▶ **引用文**
日立製作所は9月17日、Hitachi Indiaおよびインド情報技術大学ハイデラバード校と共同で、電子カルテから病態や病気の部位などの指定された情報を高精度で抽出する技術を開発したと発表した。

同技術は2014年1月から5月にかけて実施された情報検索技術の医療情報抽出技術コンペ「CLEF e-Health 2014 Task2」にて、情報抽出精度86.8%で総合1位を獲得。2014年9月15日~18日に英国で開催される「Conference and Labs of the Evaluation Forum 2014」にて詳細が発表される。

将来の病気の発症確率予測などを行うには、血液検査結果などの既定フォーマットに入力された情報に加え、医師が記入した電子カルテを分析して得られた情報の活用が必要となる。しかし、電子カルテは、医師によってさまざまな表現で記入されるため、必要な医療情報を抽出する技術が必要とされている。

▶ **取り組む課題**
引用文で、電子カルテから情報を抽出する技術を共同で開発した組織をすべて挙げてください。 引用文だけを手がかりにすること。

▶ **データ内容**
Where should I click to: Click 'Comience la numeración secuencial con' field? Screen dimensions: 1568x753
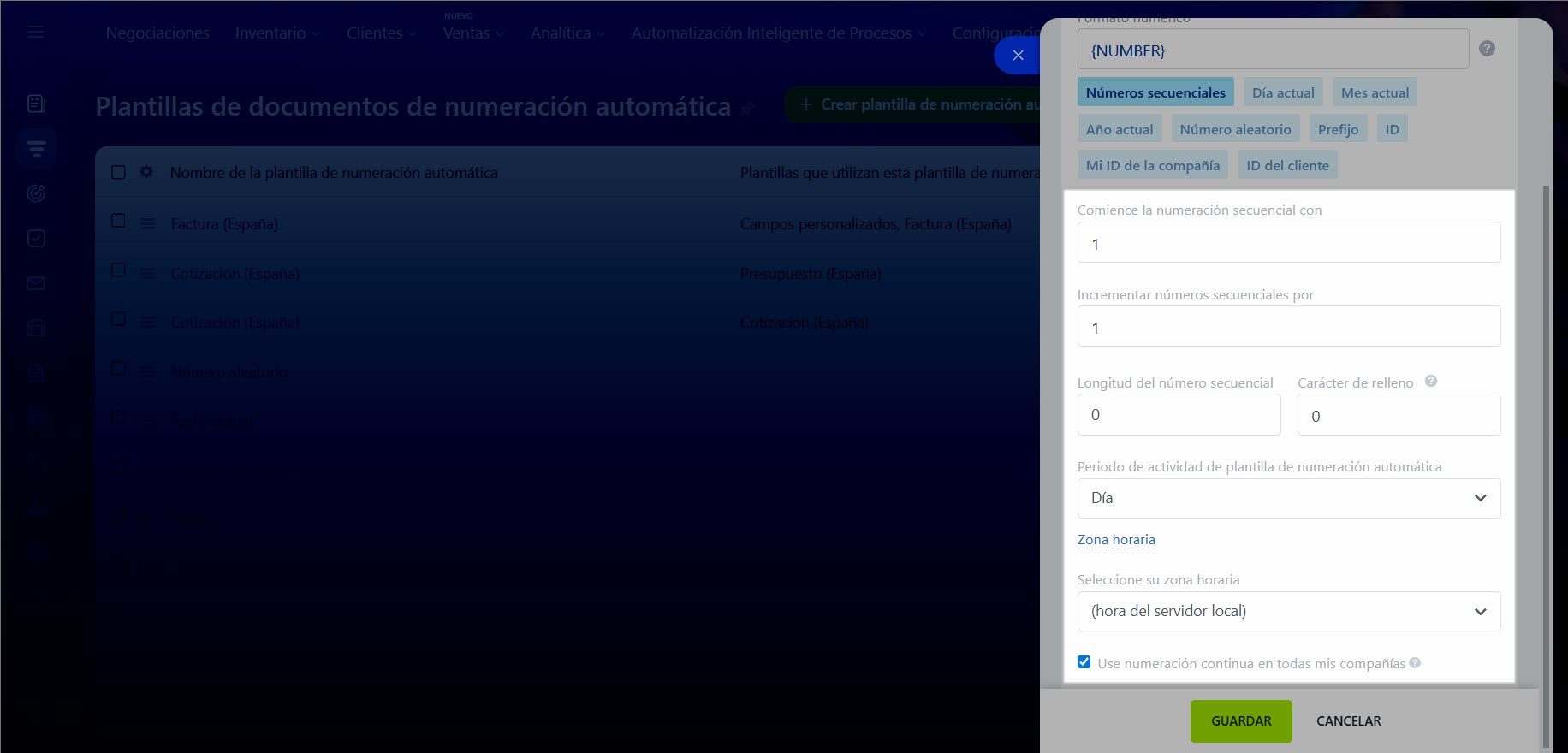point(1288,243)
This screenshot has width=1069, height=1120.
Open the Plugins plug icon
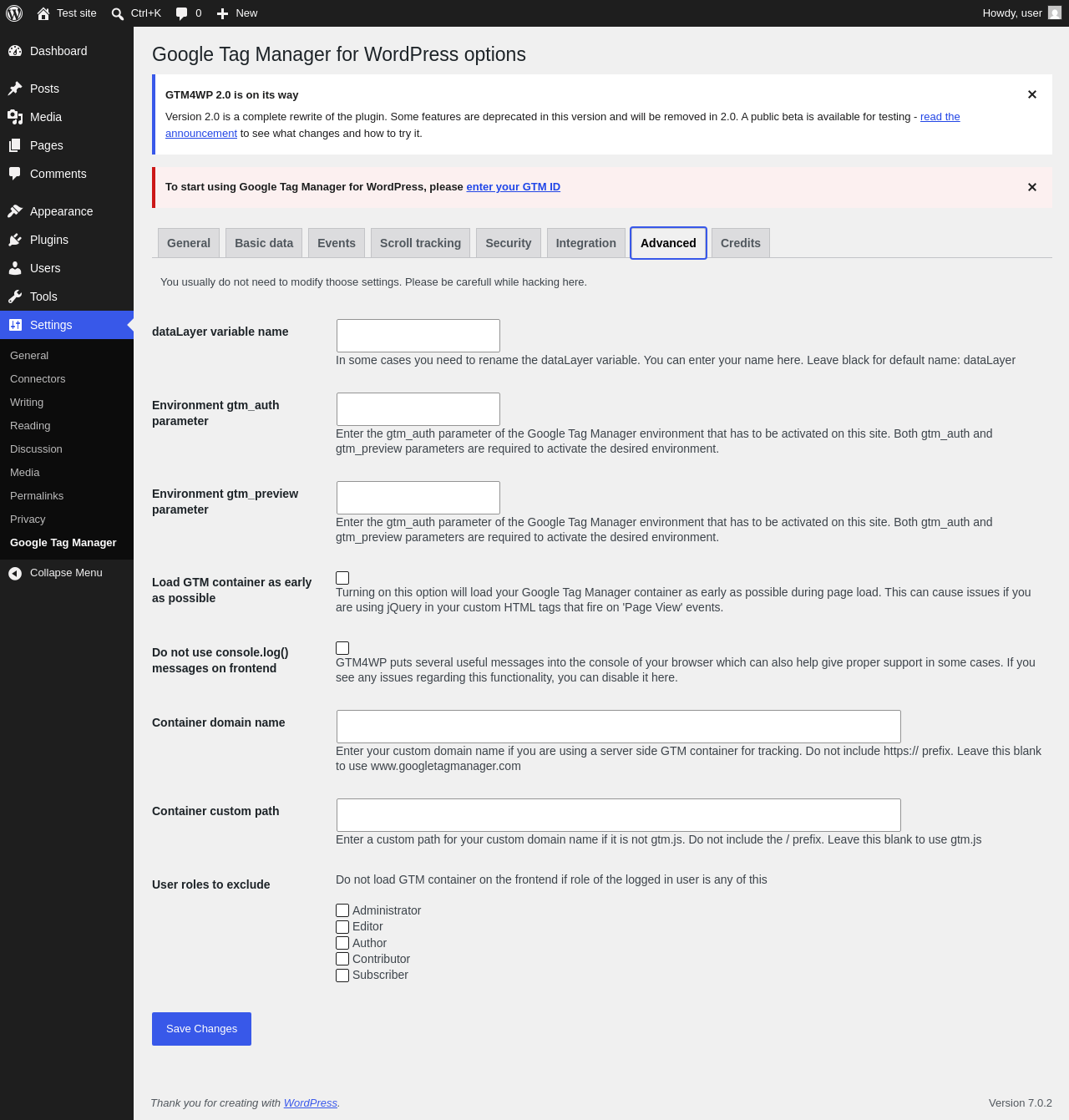click(15, 240)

▶ **解答欄**
日立製作所、Hitachi India、インド情報技術大学ハイデラバード校